Now, I see 3 solutions and cannot decide which is better in terms of summarized assessment of architecture, performance and future supportability.
Possible solutions
1. Evaluable properties in domain model
[Table("Users")] // database table
public class User
{
[Key]
[Column("Id")]
public long Id { get; set; }
[Column("Birthday")]
public DateTime Birthday { get; set; }
public bool IsMature
{
get { return (DateTime.Now - Birthday).Years > SystemCfg.MaturityAge; }
}
[Column("PaidUntil")]
public DateTime? PaidUntil { get; set; }
public bool IsActive
{
get { return PaidUntil.HasValue && PaidUntil.Value >= DateTime.Now; }
}
}
Pros:
- Actual values: values are always actual
- Business-logic placement: business-logic is stored in a single place
Cons:
- Performance: in real example,
PaidUntil
is actually a property which takes some time to be calculated, sometimes with web-requests, so calculating it for 10000 users dynamically can become dramatically slow in future
2. Database-stored properties, recalculated at sign in
[Table("Users")] // database table
public class User
{
[Key]
[Column("Id")]
public long Id { get; set; }
[Column("Birthday")]
public DateTime Birthday { get; set; }
[Column("IsMature")]
public bool IsMature
[Column("PaidUntil")]
public DateTime? PaidUntil { get; set; }
[Column("IsActive")]
public bool IsActive { get; set; }
}
// on sign in:
user.IsMature = (DateTime.Now - user.Birthday).Years > SystemCfg.MaturityAge;
user.IsActive = PaidUntil.HasValue && PaidUntil.Value >= DateTime.Now;
_userRepository.Update(user);
if (!user.IsActive)
return AuthResult.UserIsInactive;
Pros:
- Performance: values are only recalculated on sign in, which brings the best performance among these options
Cons:
- Business-logic placement: business-logic is stored in a single place, but model is now anemic
- Actual values: values are mostly not actual for report / export views, since are updated on user sign in
3. Database-stored properties, recalculated on schedule
Same model, but data is updated by a special Windows Service, which runs through my database and keeps data up to date.
Pros:
- Performance: values are calculated on a separate thread / application / server
- Actual values: values are guaranteed to be actual UNTIL update server becomes overloaded or down
Cons:
- Business-logic placement: business-logic is stored in a separate, non-domain application
- This approach sounds weirds
So, what approach should I use for this special case?
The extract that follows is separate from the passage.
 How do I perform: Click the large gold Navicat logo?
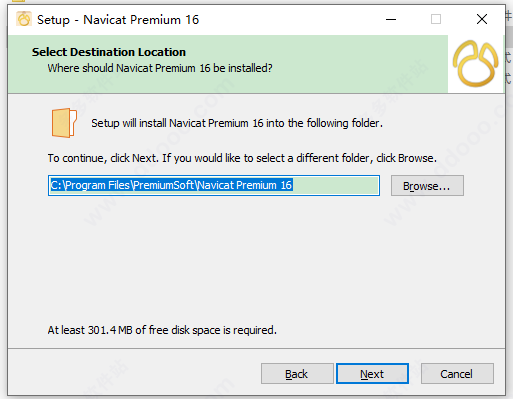coord(476,63)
What approaches do you and people usually use?
5
Your first solution : calculate the domain model is the best.
In fact though you have two types of calculated fields here. Ones which change depending on the date on which you look at the object and ones which change depending on an system event (paidUntilDate)
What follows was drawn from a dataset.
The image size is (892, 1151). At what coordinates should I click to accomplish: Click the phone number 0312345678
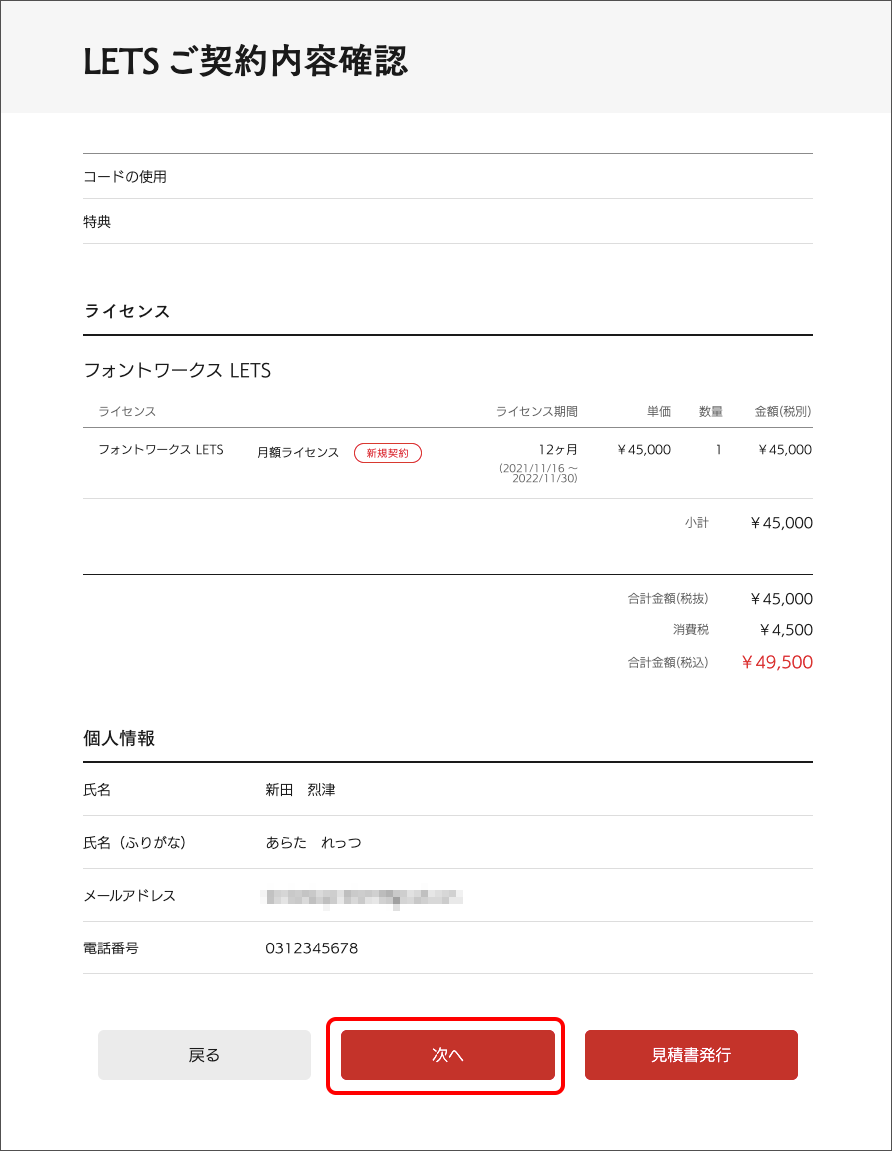tap(311, 948)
Fields which change according to when you look at them have to be calculated on the fly or risk being out of date. The export will be incorrect the day after its generated and you should probably attempt to avoid such fields at all where possible.
However the PaidUntilDate should be calculated when the event which changes it happens. Presumably when the customer buys a subscription.
This gets around your long calculation problem. Perhaps you can just do a join to a subscriptions table instead of the calc.